US President Donald Trump and other world leaders emerged from two days of talks unable to resolve key differences on core issues such as climate change and globalisation, slapping an exclamation point on a divisive summit that left other nations fearing for the future of global alliances in the Trump era.

The scale of disharmony was remarkable for the G20. Even as negotiators made a good-faith effort to bargain towards consensus, European leaders said that a chasm has opened between the US and the rest of the world. "Our world has never been so divided," French President Emmanuel Macron said as the talks broke up.

The divisions were most bitter on climate change, where 19 leaders formed a unified front against Trump. But even in areas of nominal compromise, such as trade, top European leaders said they have little faith that an agreement forged today could hold tomorrow.
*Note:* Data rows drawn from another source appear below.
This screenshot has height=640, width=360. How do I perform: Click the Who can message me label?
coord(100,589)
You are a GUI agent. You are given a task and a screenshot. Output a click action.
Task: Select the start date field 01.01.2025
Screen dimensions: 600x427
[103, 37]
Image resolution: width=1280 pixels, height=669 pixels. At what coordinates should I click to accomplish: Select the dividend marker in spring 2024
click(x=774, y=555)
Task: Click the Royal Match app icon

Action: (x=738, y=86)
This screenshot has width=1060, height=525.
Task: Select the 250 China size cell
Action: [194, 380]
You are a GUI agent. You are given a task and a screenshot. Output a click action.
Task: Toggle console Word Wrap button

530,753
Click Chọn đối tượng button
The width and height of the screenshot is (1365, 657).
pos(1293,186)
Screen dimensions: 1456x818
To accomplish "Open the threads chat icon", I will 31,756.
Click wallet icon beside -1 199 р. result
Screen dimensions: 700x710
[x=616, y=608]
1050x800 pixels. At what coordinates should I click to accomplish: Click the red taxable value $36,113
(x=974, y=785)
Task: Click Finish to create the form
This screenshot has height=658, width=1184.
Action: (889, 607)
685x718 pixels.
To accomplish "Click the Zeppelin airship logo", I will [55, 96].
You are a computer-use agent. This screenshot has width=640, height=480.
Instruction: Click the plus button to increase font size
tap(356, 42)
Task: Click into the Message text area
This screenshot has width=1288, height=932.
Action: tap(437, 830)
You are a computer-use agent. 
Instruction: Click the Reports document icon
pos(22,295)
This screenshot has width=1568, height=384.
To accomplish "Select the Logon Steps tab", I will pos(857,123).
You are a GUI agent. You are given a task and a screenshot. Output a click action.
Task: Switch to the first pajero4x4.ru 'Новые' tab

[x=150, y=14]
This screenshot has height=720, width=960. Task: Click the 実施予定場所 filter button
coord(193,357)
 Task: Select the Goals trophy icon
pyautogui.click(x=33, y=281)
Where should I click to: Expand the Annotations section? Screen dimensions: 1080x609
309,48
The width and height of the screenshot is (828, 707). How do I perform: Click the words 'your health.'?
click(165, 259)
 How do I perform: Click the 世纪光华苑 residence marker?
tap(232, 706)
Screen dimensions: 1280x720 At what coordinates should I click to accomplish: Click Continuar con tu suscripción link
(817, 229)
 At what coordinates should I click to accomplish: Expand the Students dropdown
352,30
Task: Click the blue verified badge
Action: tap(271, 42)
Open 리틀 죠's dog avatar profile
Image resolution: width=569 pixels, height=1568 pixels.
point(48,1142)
Macron said world leaders found common ground on terrorism but were otherwise split on numerous important topics.


Without directly referring to Trump, Macron said: "I will not concede anything in the direction of those who are pushing against multilateralism. We need better coordination, more coordination. We need those organisations that were created out of World War II. Otherwise, we will be moving back toward narrow-minded nationalism."

German Chancellor Angela Merkel, who hosted the summit in Hamburg, said: "Wherever there is no consensus that can be achieved, disagreement has to be made clear. Unfortunately - and I deplore this - the [US] left the climate agreement. I am gratified to note that the other 19 members of the G20 feel the Paris agreement is irreversible."